Anyway, photos for you guys. Just a simple trio, with some Photoshopping for spice. If needed, I'll edit the post later with my explanations of the photos themselves, but right now I just want to make sure it works.
(ETA 11/14: Now with my explanations, because I'll be at Umass Dartmouth today and can't present in person. I've left a hard copy on your desk, Mrs. Richardson.)
"It occurred to me that anyway one more Sunday was over, that Maman was buried now, that I was going back to work tomorrow, and that, really, nothing had changed."
This photo represents Meursault standing at his mother's grave (say hi to Mrs. Richardson's legs!), and reflecting that nothing has really been made any different in his life overall by his mother's death. The photo was greyscaled to represent the world through Meursault's eyes at this point - largely uninteresting and bland. It can also represent a flashback of sorts.
"The trigger gave; I felt the smooth underside of the butt; and there, in that noise, sharp and deafening at the same time, is where it all started... I knew that I had shattered the harmony of the day, the exceptional silence of a beach where I'd been happy. Then I fired four more times at the motionless body where the bullets lodged without leaving a trace. And it was like knocking four quick times on the door of unhappiness."
This photo represents the death of the Arab on the beach. The sepia tone is a step up from greyscale, but isn't color just yet (the yellow tone also helps represent the sun). What is in color is the Arab's blood, dripping down his (really my) arm. The streak of blood represents the first crack in Meursault's content little world.
"Then, in the dark hour before dawn, sirens blasted. They were announcing departures for a world that now and forever meant nothing to me."

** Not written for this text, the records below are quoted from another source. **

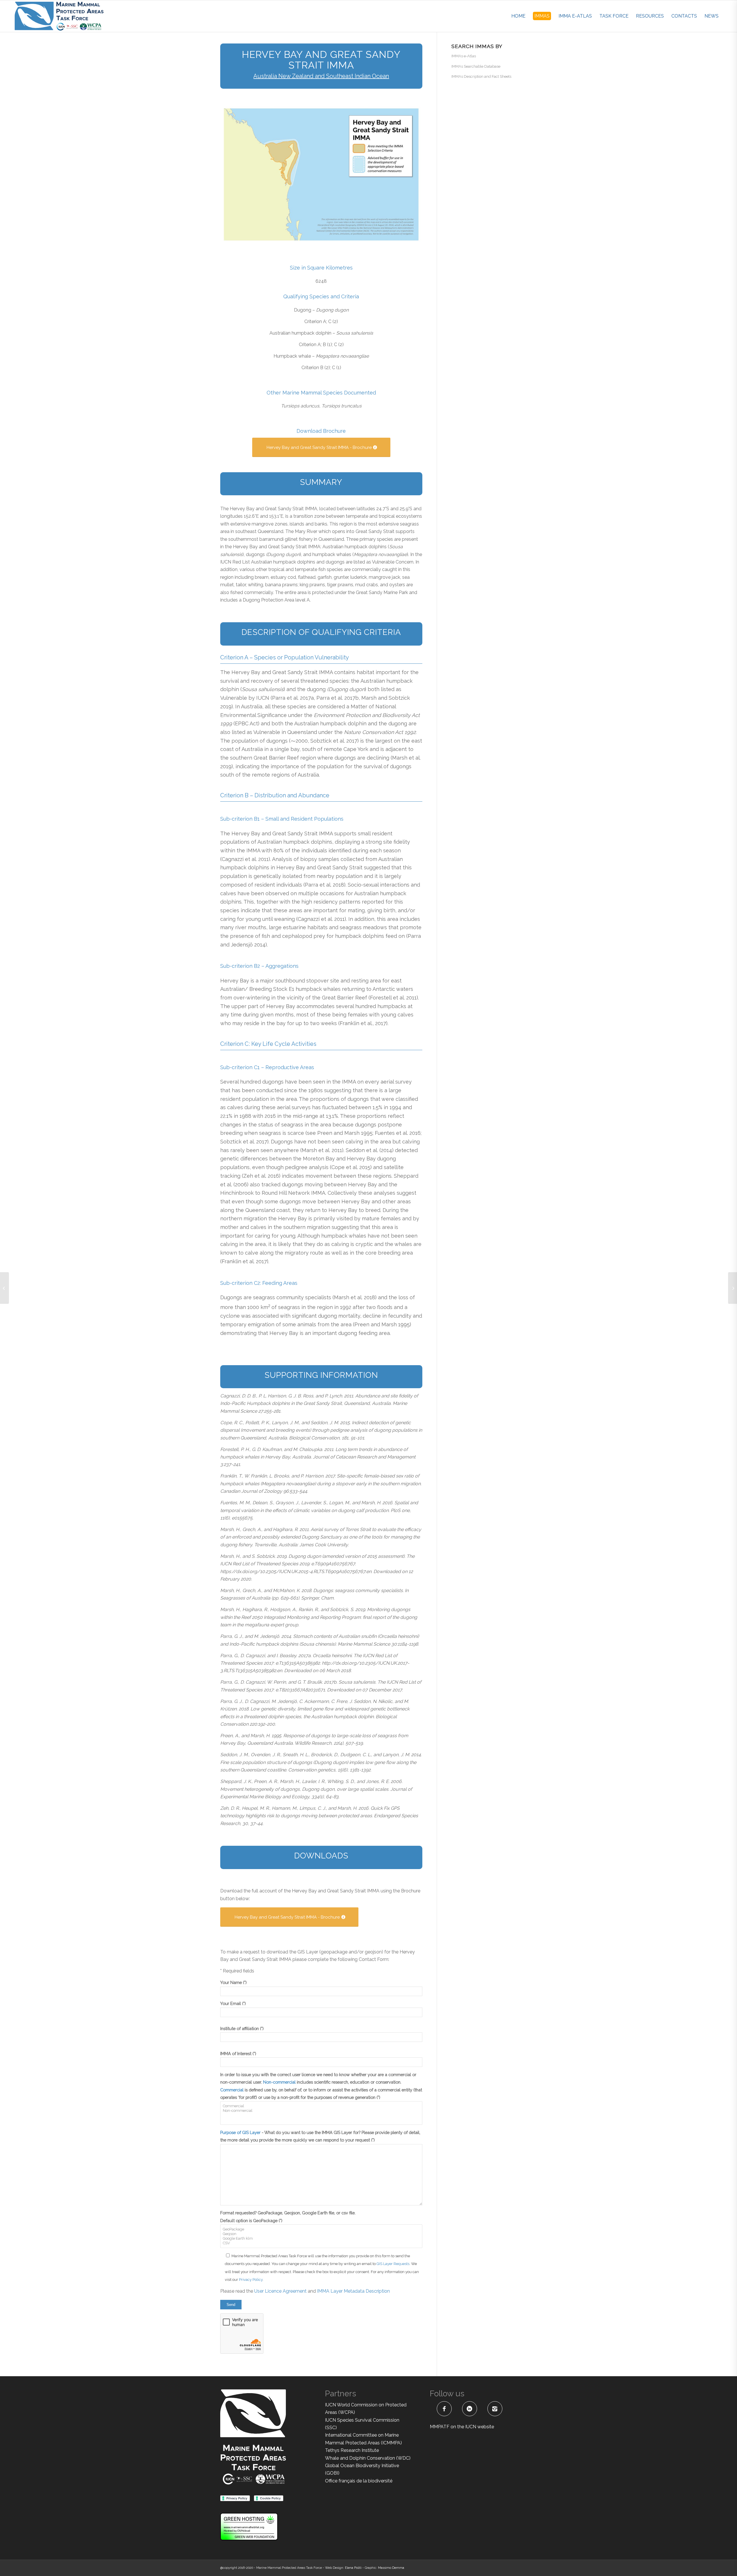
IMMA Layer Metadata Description (353, 2291)
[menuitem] (518, 16)
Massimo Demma (391, 2568)
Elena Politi (353, 2568)
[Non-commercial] (321, 2110)
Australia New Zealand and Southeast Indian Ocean (321, 76)
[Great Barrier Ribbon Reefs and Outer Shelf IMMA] (732, 1288)
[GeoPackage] (321, 2229)
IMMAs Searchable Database (475, 66)
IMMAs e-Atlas (463, 56)
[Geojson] (321, 2234)
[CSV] (321, 2243)
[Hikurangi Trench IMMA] (4, 1288)
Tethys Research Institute (352, 2450)
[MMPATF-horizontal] (59, 16)
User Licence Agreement (281, 2291)
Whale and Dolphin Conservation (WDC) (368, 2458)
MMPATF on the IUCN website (462, 2426)
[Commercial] (321, 2106)
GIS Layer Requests (393, 2264)
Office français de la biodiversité (358, 2481)
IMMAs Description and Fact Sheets (481, 76)
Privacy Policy (251, 2279)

"For everything to be consummated, for me to feel less alone, I had only to wish that there be a large crowd of spectators the day of my execution and that they greet me with cries of hate."
(Camus 122; 123)
This photo represents Meursault's cell, in which he has the most profound thoughts of the book (Although, to be fair, the majority of his prior thoughts are extremely simple by contrast). He is actually acknowledging that he is condemned to death, yet at the same time he insists that it doesn't matter to him. Nevertheless, this photo is in full color, because he is the most alive while awaiting his death.